## Page excerpt
◆ ◆ ◆ ◆ ◆

Paulo Roberto B. Evora; Solange Bassetto; Alfredo J. Rodrigues
A 57 year-old man, obese, with history of hypertension, dyslipidemia, smoking and two previous ischemic strokes, was admitted with a six month history of chest pain associated with dyspnea on moderate and large efforts. He was hemodynamically stable and making use of captopril, aspirin, hydrochlorothiazide and metroprolol. There was no mention of chest murmur in the hospital admission record. A routine Doppler echocardiogram showed normal results and no mention of coronary fistula. Coronary angiography revealed lesions in the left main coronary artery (60-70%); left anterior descendent artery (LAD) (80%), and proximal lesions in the right coronary artery (RCA) (50%). In addition it casually revealed the presence of a terminal coronary-cavitary fistula arising from the RCA and shunting blood to the right ventricle. The surgical findings revealed diffuse calcifications of proximal coronary arteries. Interestingly, the RCA had normal appearance near the fistula. Surgery consisted of dissection and exposure of the fistula before cardiopulmonary bypass (CPB) (Figure B), followed by ligation on CPB (Figures C and D), and CABG (LITA anastomosis in situ for LAD and left coronary circumflex artery radial artery graft).

◆ ◆ ◆ ◆ ◆

(Collected data)
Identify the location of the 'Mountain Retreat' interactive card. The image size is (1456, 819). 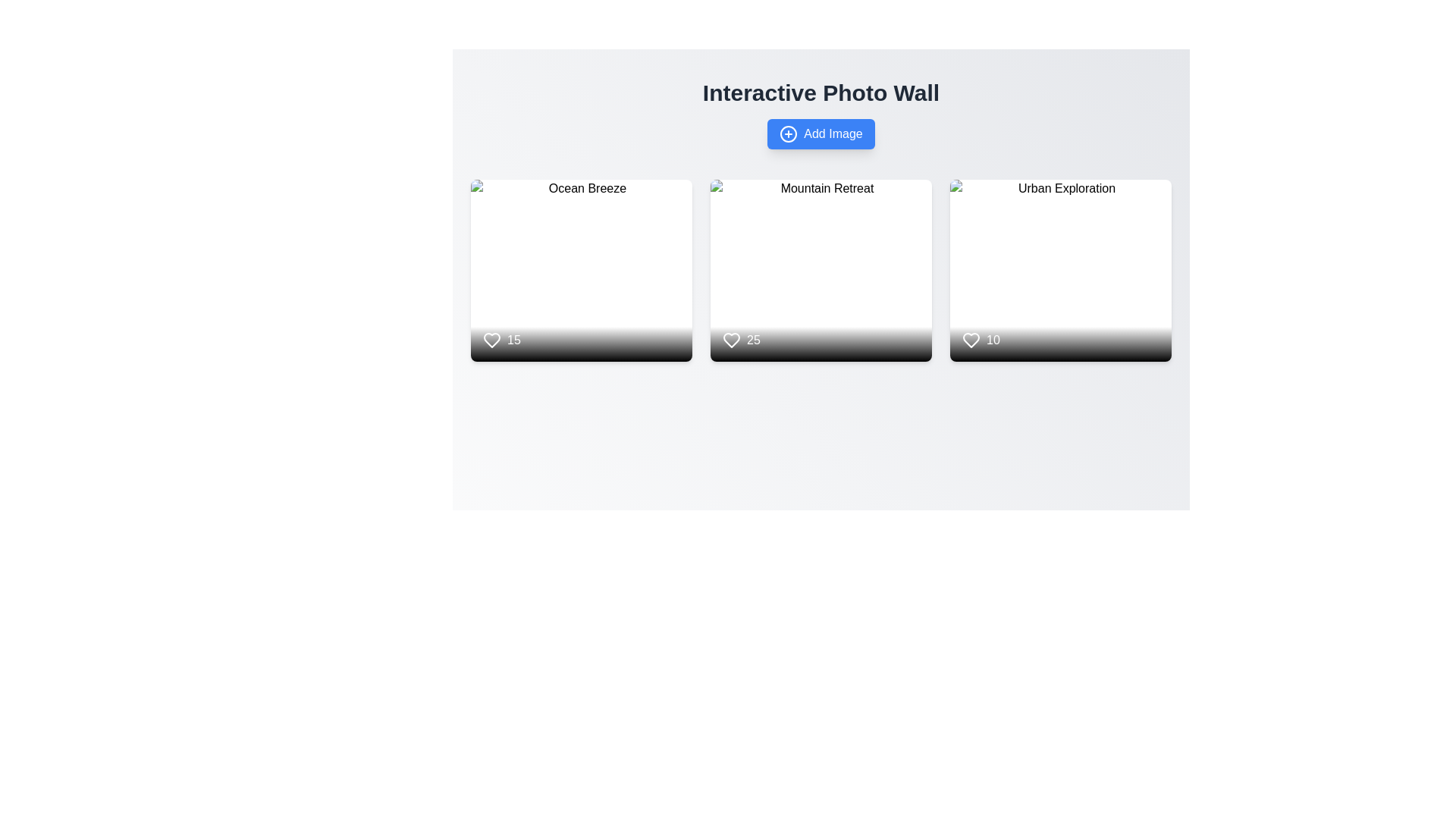
(821, 270).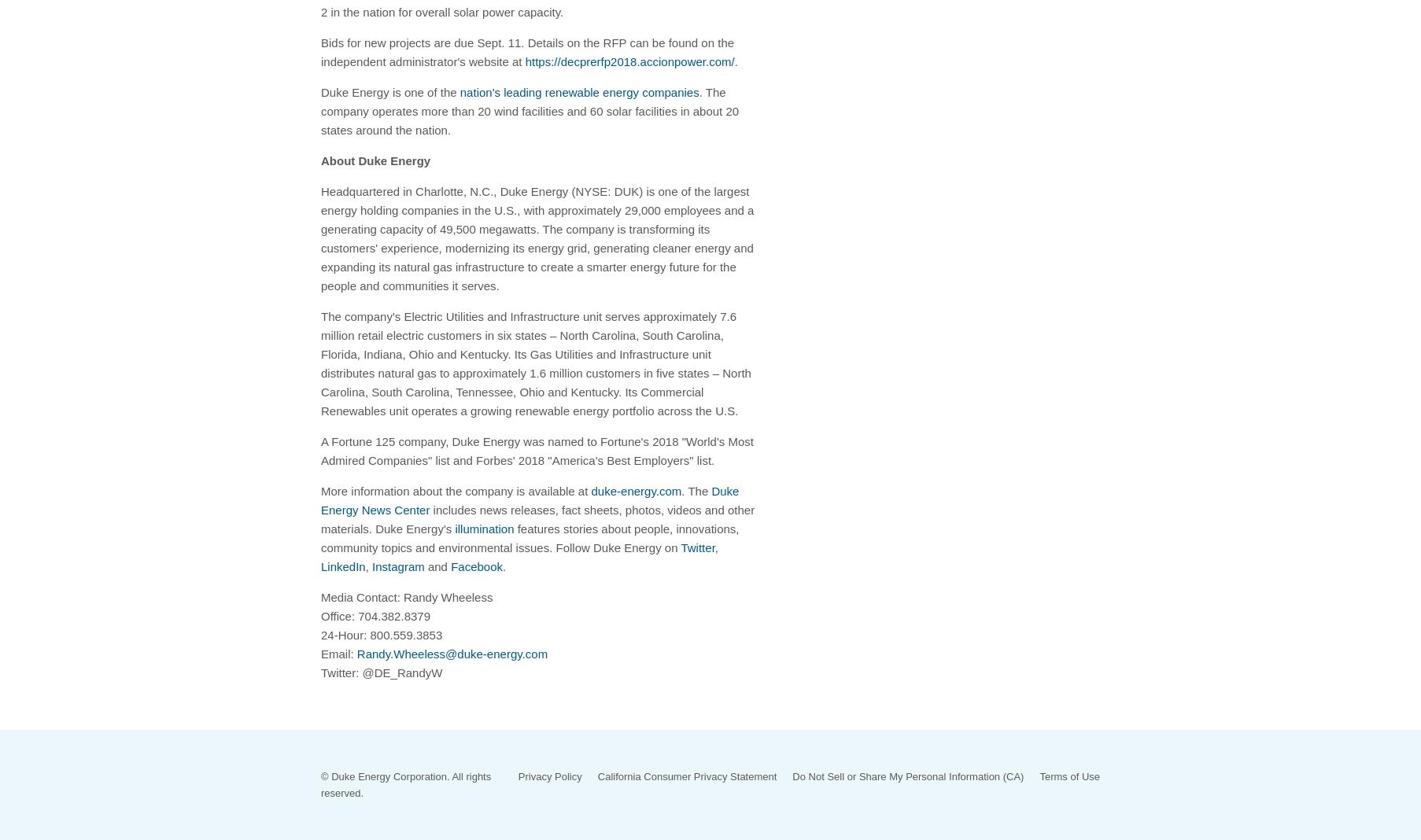 The width and height of the screenshot is (1421, 840). What do you see at coordinates (319, 615) in the screenshot?
I see `'Office: 704.382.8379'` at bounding box center [319, 615].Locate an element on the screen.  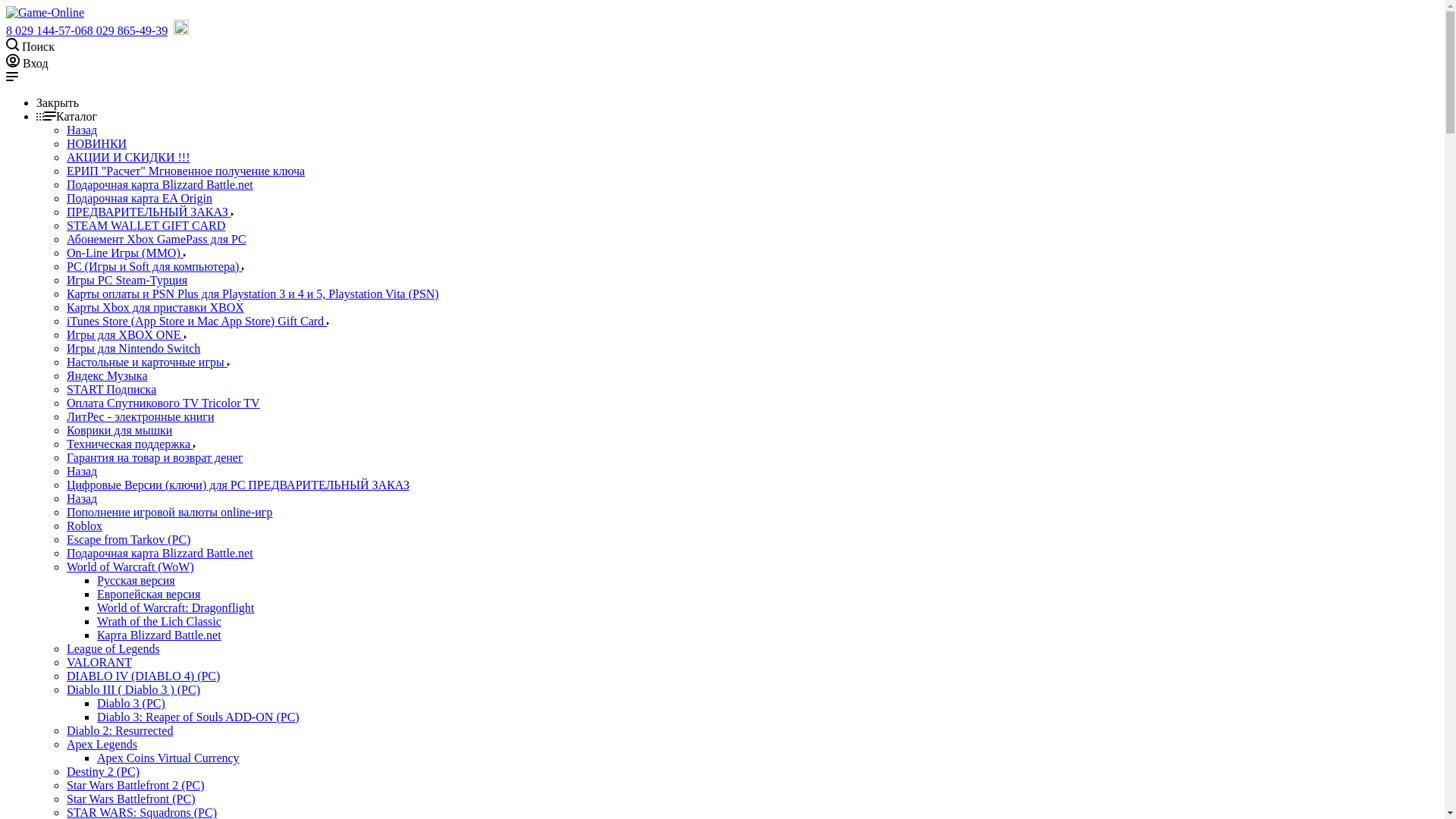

◆ ◆ ◆ ◆ ◆

## Exercise requirements
In the case report on the coronary fistula, which artery did the fistula arise from?

## Exercise output
The right coronary artery (RCA).